THE INPUT
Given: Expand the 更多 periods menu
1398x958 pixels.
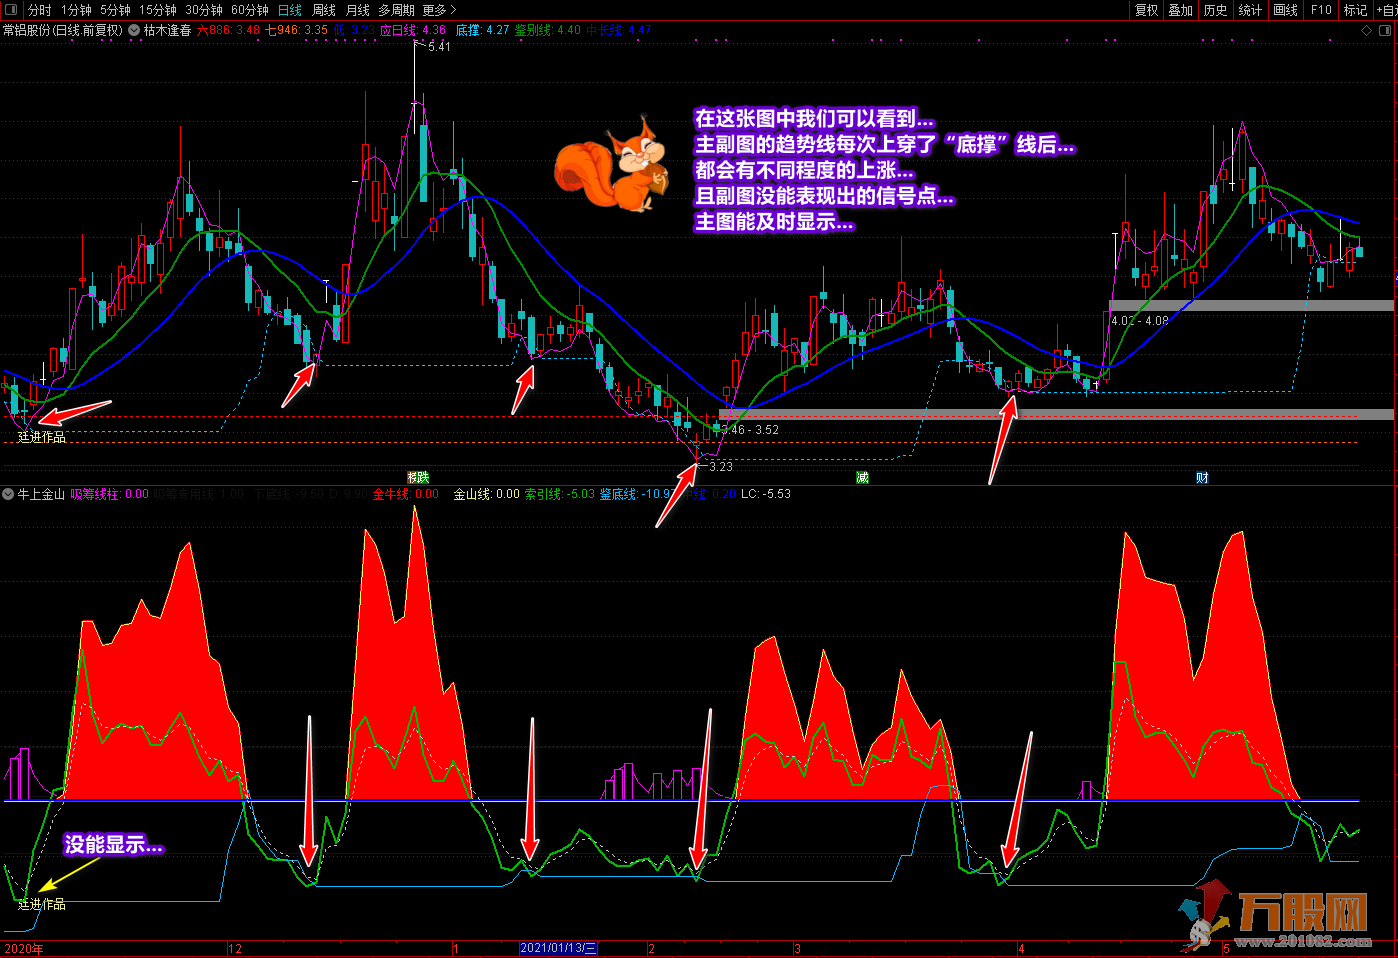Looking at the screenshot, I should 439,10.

==

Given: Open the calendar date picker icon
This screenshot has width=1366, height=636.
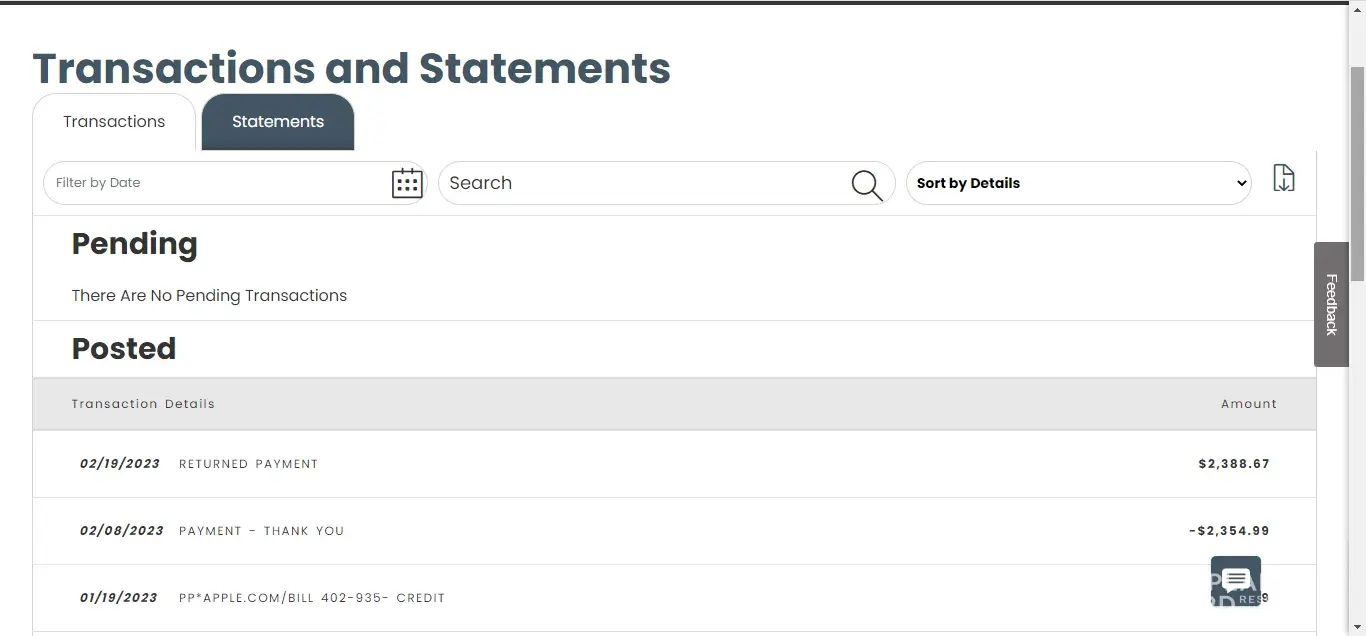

* * *

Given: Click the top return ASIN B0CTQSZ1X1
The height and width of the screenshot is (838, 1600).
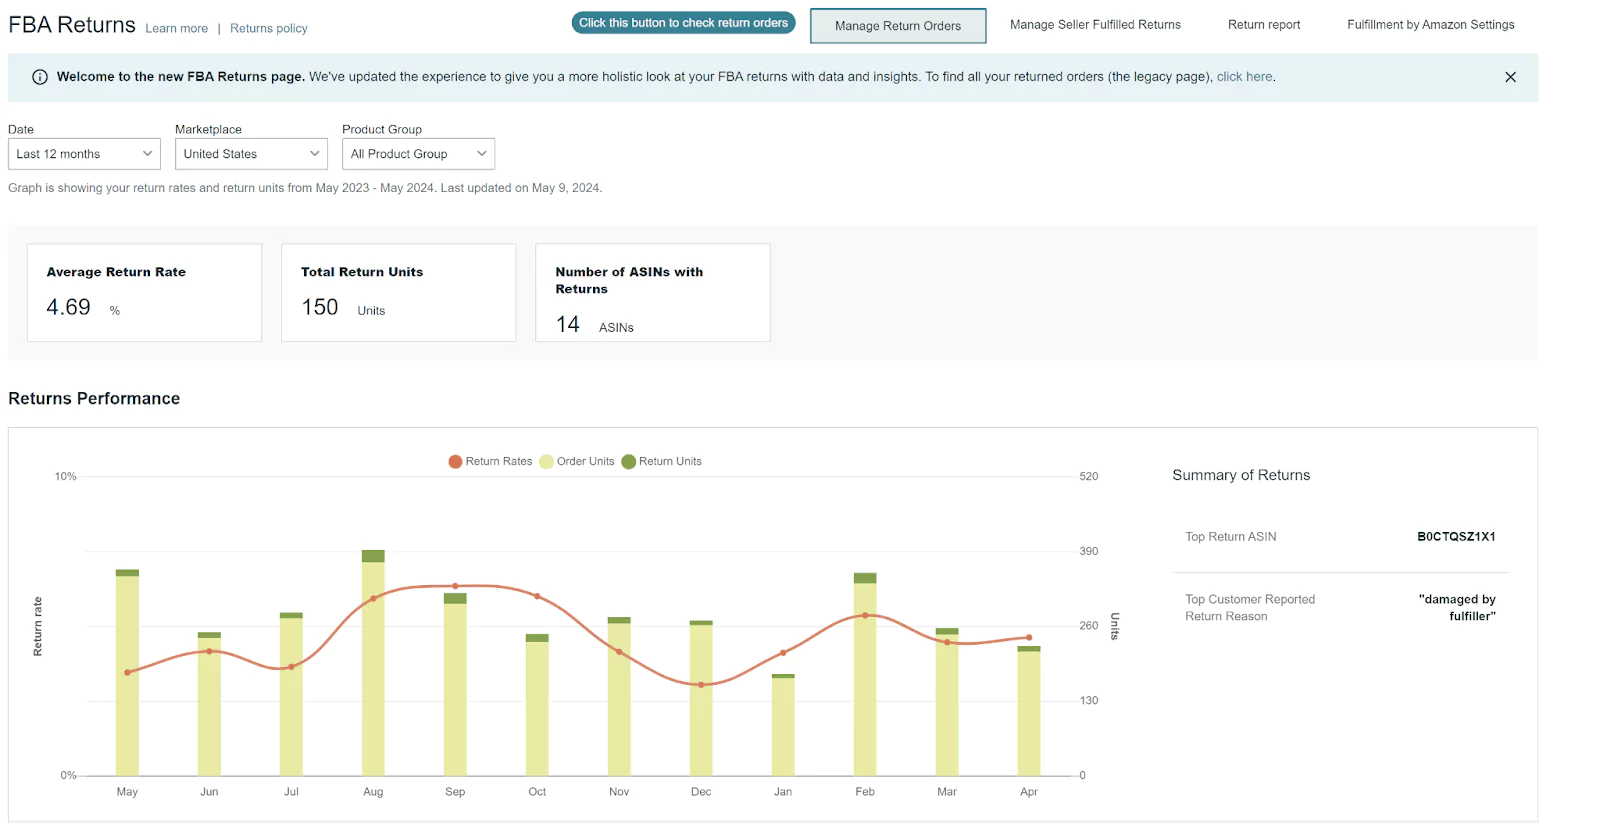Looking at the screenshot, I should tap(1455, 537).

TASK REQUIREMENTS
Find the lines that mention "Given" in the entries and show them.

TASK SOLUTION
Given: Expand the 更多 periods menu
Given: Open the calendar date picker icon
Given: Click the top return ASIN B0CTQSZ1X1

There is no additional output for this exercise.